Set down all of the data exactly. Pictures stay out of the copy.

* [INPUT MATERIAL]:
-*-

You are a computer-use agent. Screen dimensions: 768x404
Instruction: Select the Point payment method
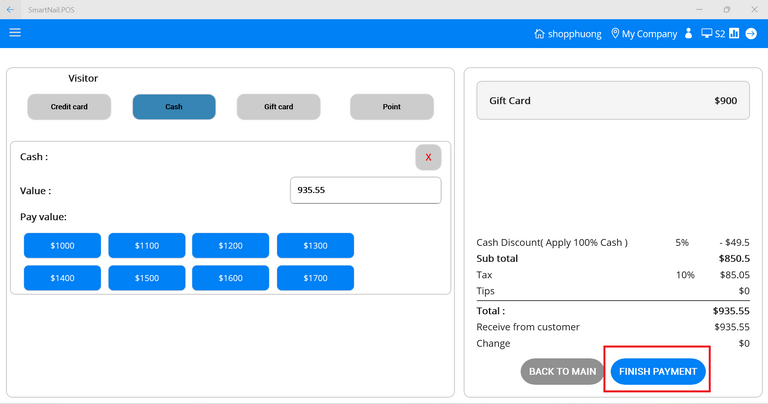(391, 107)
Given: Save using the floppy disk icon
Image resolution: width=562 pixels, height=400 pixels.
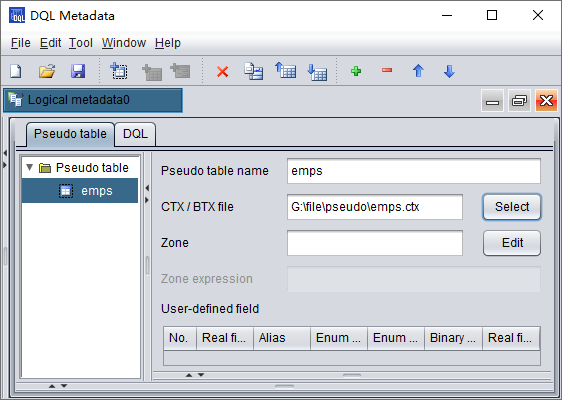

-*-

* [EXPECTED ANSWER]:
You are a computer-use agent. Screen dimensions: 768x404
Instruction: Select the Point payment method
(391, 107)
Given: Save using the floppy disk icon
Image resolution: width=562 pixels, height=400 pixels.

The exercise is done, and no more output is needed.